FlyerTalk Forums - View Single Post - 2012 Survey: How Effective is the Transportation Security Administration?
Old Aug 15, 2012, 11:55 am
  #53  
zombietooth
 
Join Date: Oct 2009
Programs: UA 1K, Hilton ♦ , Hyatt Carbonado, Wyndham ♦, Marriott PE, "Stinking Bum" elsewhere.
Posts: 4,998
Originally Posted by T8191
So good he had to say it twice …

But but but … "This article may require cleanup to meet Wikipedia's quality standards. No cleanup reason has been specified. Please help improve this article if you can. (January 2009)". Not perhaps the greatest reference for the case.

There is little doubt in my mind that terrorism, in whatever form you choose to define it, has had a fiscal impact across the World. Nor will I deny that some of the dancing around at Airports and Borders that we are ALL subjected to has a questionable impact.

Nevertheless, I have no fear of flying: I know that "things are being done" here, there and everywhere. Whether TSA is a major contributor to that safe feeling, I am not qualified to quantify. Criticising TSA may, indeed, become an Olympic Sport in the future, given the fixation so many US Citizens seem to have with it … perhaps with Baseball, to appease the Media companies?


Personal Note: We flew UK>USA on 24 Sep 01. 9/24, if you must. The BA 744 to IAD was less than half-full, and for the next few weeks around DC people were amazed that we had risked flying to the US at all. How sad.

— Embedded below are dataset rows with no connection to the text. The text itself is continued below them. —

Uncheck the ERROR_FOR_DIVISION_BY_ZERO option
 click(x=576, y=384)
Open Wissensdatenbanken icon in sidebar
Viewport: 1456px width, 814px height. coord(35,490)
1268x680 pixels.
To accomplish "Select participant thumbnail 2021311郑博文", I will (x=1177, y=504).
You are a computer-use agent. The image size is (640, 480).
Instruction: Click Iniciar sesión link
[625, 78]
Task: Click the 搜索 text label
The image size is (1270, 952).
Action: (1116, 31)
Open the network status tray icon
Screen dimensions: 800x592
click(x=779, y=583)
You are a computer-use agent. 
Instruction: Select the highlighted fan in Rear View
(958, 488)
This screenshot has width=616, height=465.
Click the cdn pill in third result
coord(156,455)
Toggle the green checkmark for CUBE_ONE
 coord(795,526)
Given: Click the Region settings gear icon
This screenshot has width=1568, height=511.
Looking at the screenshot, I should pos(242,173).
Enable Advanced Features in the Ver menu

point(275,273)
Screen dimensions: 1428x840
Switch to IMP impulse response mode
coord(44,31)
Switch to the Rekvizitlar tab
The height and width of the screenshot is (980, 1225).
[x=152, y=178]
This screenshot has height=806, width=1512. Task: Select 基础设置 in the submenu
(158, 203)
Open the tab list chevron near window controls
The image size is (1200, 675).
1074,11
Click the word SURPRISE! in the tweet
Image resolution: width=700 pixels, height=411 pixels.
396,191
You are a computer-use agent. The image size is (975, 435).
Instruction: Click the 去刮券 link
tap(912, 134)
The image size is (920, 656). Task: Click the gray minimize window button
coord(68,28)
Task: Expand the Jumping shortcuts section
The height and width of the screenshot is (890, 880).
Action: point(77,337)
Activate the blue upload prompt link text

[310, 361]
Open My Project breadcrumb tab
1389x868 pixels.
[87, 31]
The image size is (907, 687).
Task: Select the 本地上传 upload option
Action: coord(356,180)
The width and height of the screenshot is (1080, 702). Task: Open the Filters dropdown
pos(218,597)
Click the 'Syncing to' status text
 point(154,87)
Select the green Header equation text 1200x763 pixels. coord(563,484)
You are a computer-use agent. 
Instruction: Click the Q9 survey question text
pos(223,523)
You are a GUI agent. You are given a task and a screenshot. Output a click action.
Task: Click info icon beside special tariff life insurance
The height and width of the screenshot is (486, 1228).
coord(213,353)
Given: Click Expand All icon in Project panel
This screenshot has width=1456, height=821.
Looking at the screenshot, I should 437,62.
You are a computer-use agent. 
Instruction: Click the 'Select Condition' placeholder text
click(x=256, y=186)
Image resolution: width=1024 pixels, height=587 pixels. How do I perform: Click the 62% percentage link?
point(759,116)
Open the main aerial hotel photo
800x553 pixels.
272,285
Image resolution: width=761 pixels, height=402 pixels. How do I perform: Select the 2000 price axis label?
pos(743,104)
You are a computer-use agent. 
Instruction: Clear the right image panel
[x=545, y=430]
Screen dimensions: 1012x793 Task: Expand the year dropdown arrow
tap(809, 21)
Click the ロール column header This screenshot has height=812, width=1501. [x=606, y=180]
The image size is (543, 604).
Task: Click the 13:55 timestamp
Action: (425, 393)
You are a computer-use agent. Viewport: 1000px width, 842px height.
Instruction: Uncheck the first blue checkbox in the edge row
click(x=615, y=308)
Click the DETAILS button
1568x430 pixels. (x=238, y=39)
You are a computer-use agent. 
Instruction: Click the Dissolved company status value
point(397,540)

Suggestion: Grow balls: it's infinitely better than Blogging or writing to your Congressman. Then you just get on with life. It's not that difficult, even for this Senior Citizen. But then the UK doesn't have a written Constitution, giving me 38,284 things to complain about … I just get on with life, or at least what little remains to me.
I agree with you about growing balls. The risk of dying in a terrorist attack is so remotely low that surrendering freedoms for the infinitesimal increase in security achieved by these measures is incredibly foolish. I personally have been the victim of TSA malfeasance--primarily theft, but also including purposeful destruction of my property. On that occasion, I had gathered photographic evidence of damage, names and contact info of witnesses, details of the event, etc. and was ready to file a complaint when the station chief of US Air at the airport I was at approached me and took me aside to speak off the record. He told me that if I was a very frequent flyer, that my complaint would likely cause me more headache than it was worth because he had personal knowledge of flyers being "blacklisted" for filing legitimate complaints against the TSA. After carefully considering his words, I delayed my filing to sleep on what he had said. The next day, I consulted a friend of mine who was very well placed in ICE (Homeland Security) and asked him if he had heard about this happening. What he told me confirmed the fears of the US Air station chief that I had talked to. Since my livelihood is entirely dependent on my ability to travel freely, I wisely chose not to file my claim. In effect, I was "economically terrorized" by the TSA with no recourse.